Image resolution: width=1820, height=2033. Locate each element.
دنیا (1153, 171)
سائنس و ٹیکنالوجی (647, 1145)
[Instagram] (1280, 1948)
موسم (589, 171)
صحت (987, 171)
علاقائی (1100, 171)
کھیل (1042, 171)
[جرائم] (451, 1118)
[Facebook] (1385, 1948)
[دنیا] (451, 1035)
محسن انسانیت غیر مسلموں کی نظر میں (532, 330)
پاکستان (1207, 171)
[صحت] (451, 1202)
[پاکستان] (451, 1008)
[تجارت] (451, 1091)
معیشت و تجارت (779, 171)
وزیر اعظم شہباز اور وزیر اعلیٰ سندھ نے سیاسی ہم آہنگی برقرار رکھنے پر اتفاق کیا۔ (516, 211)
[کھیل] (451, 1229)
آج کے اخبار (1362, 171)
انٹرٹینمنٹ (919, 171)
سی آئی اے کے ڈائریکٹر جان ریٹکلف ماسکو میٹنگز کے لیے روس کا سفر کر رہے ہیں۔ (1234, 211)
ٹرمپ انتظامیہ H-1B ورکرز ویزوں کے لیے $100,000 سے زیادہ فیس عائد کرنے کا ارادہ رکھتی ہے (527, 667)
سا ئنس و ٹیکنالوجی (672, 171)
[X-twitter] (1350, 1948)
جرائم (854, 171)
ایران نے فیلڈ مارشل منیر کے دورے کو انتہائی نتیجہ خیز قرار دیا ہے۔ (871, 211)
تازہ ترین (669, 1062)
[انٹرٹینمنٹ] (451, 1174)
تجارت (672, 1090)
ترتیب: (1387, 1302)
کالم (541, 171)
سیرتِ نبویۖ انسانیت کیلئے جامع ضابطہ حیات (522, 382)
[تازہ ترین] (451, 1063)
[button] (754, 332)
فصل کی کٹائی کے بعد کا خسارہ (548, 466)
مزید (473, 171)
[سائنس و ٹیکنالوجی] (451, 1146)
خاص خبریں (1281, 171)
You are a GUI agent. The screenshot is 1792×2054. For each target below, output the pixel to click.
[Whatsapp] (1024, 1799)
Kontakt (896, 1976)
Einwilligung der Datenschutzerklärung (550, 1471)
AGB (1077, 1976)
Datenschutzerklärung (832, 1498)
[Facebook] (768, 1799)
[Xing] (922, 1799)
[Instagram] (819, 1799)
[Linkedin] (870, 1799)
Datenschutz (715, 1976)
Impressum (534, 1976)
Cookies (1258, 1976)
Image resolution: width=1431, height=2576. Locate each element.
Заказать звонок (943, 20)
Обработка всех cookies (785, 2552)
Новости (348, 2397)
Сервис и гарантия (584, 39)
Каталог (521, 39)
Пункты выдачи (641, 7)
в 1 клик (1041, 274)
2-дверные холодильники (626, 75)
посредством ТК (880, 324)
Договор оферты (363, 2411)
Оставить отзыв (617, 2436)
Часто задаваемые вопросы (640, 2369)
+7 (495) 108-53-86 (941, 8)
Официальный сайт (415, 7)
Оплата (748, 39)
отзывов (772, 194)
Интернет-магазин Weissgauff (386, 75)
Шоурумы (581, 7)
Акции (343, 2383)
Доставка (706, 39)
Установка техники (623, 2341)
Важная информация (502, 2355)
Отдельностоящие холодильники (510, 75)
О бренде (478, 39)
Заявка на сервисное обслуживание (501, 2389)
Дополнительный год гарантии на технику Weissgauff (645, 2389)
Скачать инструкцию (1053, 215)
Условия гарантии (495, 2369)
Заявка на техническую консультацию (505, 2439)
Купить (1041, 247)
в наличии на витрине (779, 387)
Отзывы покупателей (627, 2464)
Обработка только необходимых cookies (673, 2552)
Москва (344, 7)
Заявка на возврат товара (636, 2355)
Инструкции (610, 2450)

◆ ◆ ◆

PROMPT:
Every line above from the line with "معیشت و تجارت (779, 171)" to the line with "سی آئی اے کے", inclusive, must be returned exactly; no other line belongs in the reply.

OUTPUT OF THE TASK:
معیشت و تجارت (779, 171)
وزیر اعظم شہباز اور وزیر اعلیٰ سندھ نے سیاسی ہم آہنگی برقرار رکھنے پر اتفاق کیا۔ (516, 211)
[کھیل] (451, 1229)
آج کے اخبار (1362, 171)
انٹرٹینمنٹ (919, 171)
سی آئی اے کے ڈائریکٹر جان ریٹکلف ماسکو میٹنگز کے لیے روس کا سفر کر رہے ہیں۔ (1234, 211)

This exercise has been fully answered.